I don't have to do your research for you. If you have evidence, post it.
O.K. Here’s a portion of “The New Jim Crow,” which I have read and reread: Today, most Americans know and don’t know the truth about mass incarceration. For more than three decades, images of black men in handcuffs have been a regular staple of the evening news. It is precisely because we know that black and brown people are far more likely to be imprisoned that we, as a nation, have not cared too much about it. We tell ourselves they “deserve” their fate, even though we know – and don’t know – that whites are just as likely to commit crimes, especially drug crimes.
Most Americans come to “know” about the people cycling in and out of prisons through fictional police dramas, music videos, gangsta rap and “true” accounts of ghetto experience on the evening news. These racialized narratives tend to confirm and reinforce the prevailing public consensus that we need not care about “these people”: they deserve what they get.
The War on Drugs is the vehicle through which extraordinary numbers of black men are forced into the cage.
The first stage is the roundup. Vast numbers of people are swept into the criminal justice system by the police, who CONDUCT DRUG OPERATIONS PRIMARILY IN POOR COMMUNITIES OF COLOR. They are rewarded in cash – through drug forfeiture laws and federal grant programs – for rounding up as many people as possible. The can stop, interrogate and search anyone they choose. Racial biases are granted free reign. Police are allowed to rely on race as a factor in selecting whom to stop and search – effectively guaranteeing that those who are swept up into the system are primarily black and brown.
Second stage is the period of formal control.
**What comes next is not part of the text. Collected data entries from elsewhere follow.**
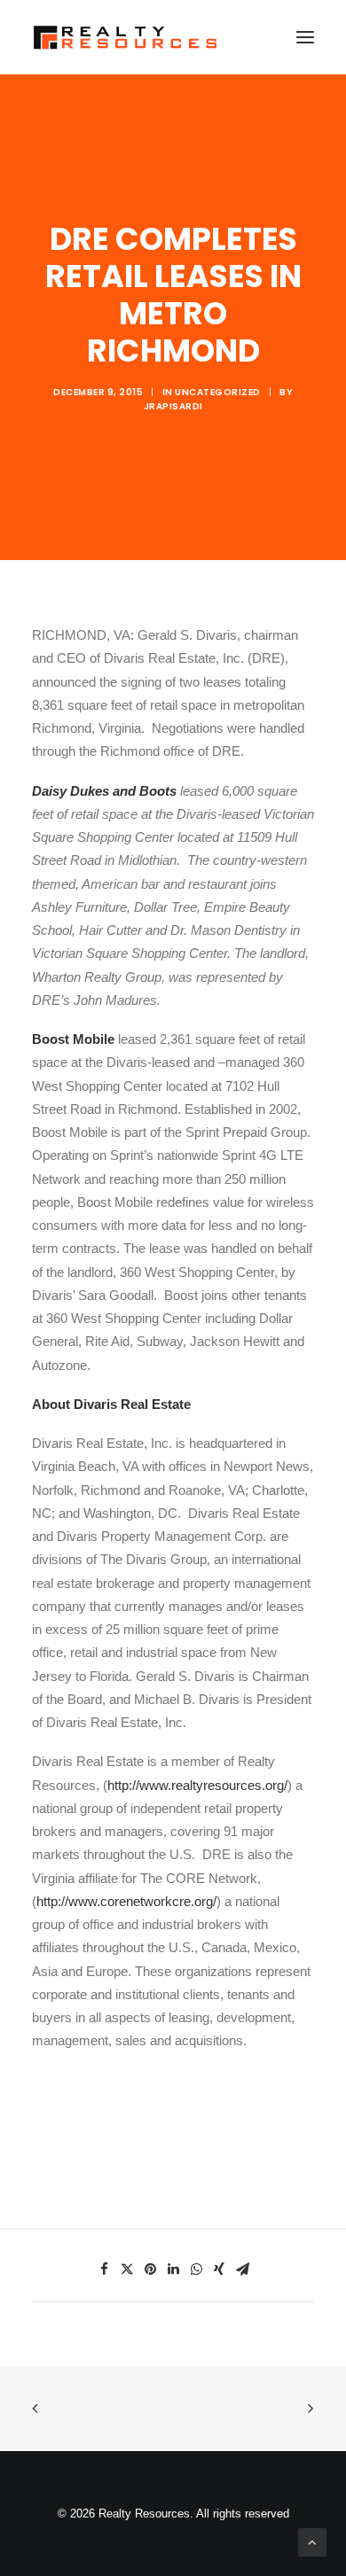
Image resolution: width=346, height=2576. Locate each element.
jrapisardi (173, 406)
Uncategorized (218, 392)
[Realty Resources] (125, 37)
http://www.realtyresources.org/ (197, 1785)
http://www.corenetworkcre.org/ (126, 1901)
Once arrested, defendants are generally denied meaningful representation and pressured to plead guilty whether they are or not. Prosecutors are free to “load up” defendants with extra charges, and their decisions cannot be challenged for racial bias.
The final stage is the period of invisible punishment. There is a unique set of criminal sanctions imposed on individuals after they step outside the prison gate. These sanctions are imposed by operation of law rather than decisions of a sentencing judge, yet they have a greater impact on one’s life course than the months or years one actually spends behind bars. They will be discriminated against, legally, for the rest of their lives – denied employment, housing, education and public benefits. Unable to surmount these obstacles, most will eventually return to prison, caught in a closed circuit of perpetual marginality. They become members of an undercaste – an enormous population of predominantly black and brown people who are denied basic rights and privileges of American citizenship and are permanently relegated to an inferior status.
Race has always influenced the administration of justice in the United States. Since the day the first prison opened, people of color have been disproportionately represented behind bars. The nature of the criminal justice system is this – it is no longer concerned primarily with the prevention and punishment of crime, but rather with the management and control of the dispossessed.”
I could give you plenty more from this 312 page book which took years to research and write, but I’ll keep it for another day.